### Supplied text
The first stop was at San Soucci Palace for a wander around their impressive gardens then into the old town for a delicious stop at a local ice-cream parlour. We then spent an hour or so in the early evening enjoying the ambience of the old town before farewelling our friends. How fortunate we are as we travel around the world to meet such lovely people and to be able to share joint experiences.
11 July – Monique led us a fine little dance this morning as we headed south and ended up going through the middle of Potsdam before finally getting us on the autobahn and a straight blat down to our destination – a tiny little village Eisenbuhl and a divine apartment to stay in. Came prepared to cook our own dinner so it was a nice relaxing evening.
12 July – Regensburg was today’s target – and with a diversion to Bamberg arrived at another of our friend’s place mid afternoon. Tom and Gabi once again made us feel so welcome in their lovely home as we settled in and caught up on their news since seeing them 18 months ago.

### Record set

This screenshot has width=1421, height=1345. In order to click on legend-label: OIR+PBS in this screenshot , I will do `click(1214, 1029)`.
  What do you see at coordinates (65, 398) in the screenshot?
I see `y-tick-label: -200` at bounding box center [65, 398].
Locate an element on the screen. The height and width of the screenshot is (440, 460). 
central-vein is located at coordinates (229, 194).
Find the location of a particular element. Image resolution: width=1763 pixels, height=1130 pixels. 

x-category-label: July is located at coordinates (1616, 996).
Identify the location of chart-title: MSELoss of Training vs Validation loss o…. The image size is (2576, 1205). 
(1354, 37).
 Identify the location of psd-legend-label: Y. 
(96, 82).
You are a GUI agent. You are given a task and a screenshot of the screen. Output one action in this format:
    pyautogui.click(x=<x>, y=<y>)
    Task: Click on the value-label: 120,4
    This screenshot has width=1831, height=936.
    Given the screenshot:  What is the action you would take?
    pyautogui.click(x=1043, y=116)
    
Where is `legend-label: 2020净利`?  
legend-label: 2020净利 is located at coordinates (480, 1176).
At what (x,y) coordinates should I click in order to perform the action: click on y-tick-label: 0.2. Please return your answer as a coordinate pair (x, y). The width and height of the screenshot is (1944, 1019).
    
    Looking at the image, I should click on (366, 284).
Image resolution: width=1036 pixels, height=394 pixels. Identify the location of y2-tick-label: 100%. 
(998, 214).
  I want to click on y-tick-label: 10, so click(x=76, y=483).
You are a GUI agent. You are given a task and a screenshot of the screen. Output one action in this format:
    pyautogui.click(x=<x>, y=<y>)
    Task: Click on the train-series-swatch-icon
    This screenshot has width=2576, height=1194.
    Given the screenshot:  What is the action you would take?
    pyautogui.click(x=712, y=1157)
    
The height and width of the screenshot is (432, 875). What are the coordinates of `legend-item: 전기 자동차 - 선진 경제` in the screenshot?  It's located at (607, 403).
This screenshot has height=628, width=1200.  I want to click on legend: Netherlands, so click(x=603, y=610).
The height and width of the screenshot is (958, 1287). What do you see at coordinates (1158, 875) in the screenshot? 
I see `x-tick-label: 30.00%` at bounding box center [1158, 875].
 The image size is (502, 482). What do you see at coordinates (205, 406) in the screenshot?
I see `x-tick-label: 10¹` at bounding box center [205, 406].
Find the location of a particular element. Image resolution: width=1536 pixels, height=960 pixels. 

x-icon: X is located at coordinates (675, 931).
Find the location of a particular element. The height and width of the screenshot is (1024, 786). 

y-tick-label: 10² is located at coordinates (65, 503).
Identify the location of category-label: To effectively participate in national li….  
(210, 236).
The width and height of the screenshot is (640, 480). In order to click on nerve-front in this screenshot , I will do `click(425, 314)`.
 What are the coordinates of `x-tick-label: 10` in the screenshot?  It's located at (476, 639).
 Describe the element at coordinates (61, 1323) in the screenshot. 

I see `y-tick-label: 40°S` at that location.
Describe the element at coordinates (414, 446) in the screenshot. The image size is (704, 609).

### What the task requires
Repeat word for word the part of the travel diary between "The first stop" and "share joint experiences.", inclusive. The records have nothing to do with this.

### Task response
The first stop was at San Soucci Palace for a wander around their impressive gardens then into the old town for a delicious stop at a local ice-cream parlour. We then spent an hour or so in the early evening enjoying the ambience of the old town before farewelling our friends. How fortunate we are as we travel around the world to meet such lovely people and to be able to share joint experiences.